Migrants processing Thai chicken exports ‘abused, exploited’

Violence, child labour, salary cuts among complaints by Cambodian, Myanmar migrants

6 Nov 2015 at 11:28

LONDON – Migrants processing Thai chicken for its biggest export market, Europe, face widespread abuse by their employers, partly because foreign auditors have focused on food safety rather than workers’ conditions, researchers said on Wednesday.

Chicken is set to become the world’s most consumed meat, within the next five years, overtaking pork.

Its increasing popularity is a boon to major poultry suppliers like Thailand, which shipped about 270,000 tonnes of processed chicken to the European Union in 2014, according to Swedwatch, which monitors the impact of Swedish companies on the environment and human rights.

In a joint study with Finnwatch, the group found that factory workers from Cambodia and Myanmar are exploited by brokers and employers who withhold their passports and charge excessive recruitment fees.
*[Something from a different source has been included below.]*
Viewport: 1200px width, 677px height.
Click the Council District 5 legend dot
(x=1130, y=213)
“Those together put the migrant workers in a very vulnerable situation”, said Swedwatch researcher Kalle Bergbom, who helped compile the report based on interviews with 98 migrant workers.

“Lots of these testimonies are indicators of trafficking for labour exploitation according to the ILO (International Labour Organisation)”, Mr Bergbom said.
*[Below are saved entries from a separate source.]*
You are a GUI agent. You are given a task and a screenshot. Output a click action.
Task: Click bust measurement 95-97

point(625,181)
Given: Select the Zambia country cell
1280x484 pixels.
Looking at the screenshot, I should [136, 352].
Swedwatch-Finnwatch report: Workers ‘exploited by employers and recruitment agents’

Many workers reported being verbally and physically abused by supervisors, who hide any malpractice during official audits, Mr Bergbom added.

Worker complaints, company responses

A total of 48 workers from Cambodia and Myanmar were interviewed for the report at a pair of CP Foods Plc factories in Saraburi province and the Min Buri section of Bangkok.

Their complaints included recruitment fees that were “extortionately” high, putting them into a debt-bondage situation; and intimidation, poor quality work and bad behaviour by translators.

In an emailed response to the report writers, CP stopped using recruters in April and are now directly employed by the company.

“Because this policy was issued fairly recently, many workers are still not aware of these new practices. The company will focus more on communicating these new policies and practices, as well as benefits, welfare and labour rights to all workers,” management said.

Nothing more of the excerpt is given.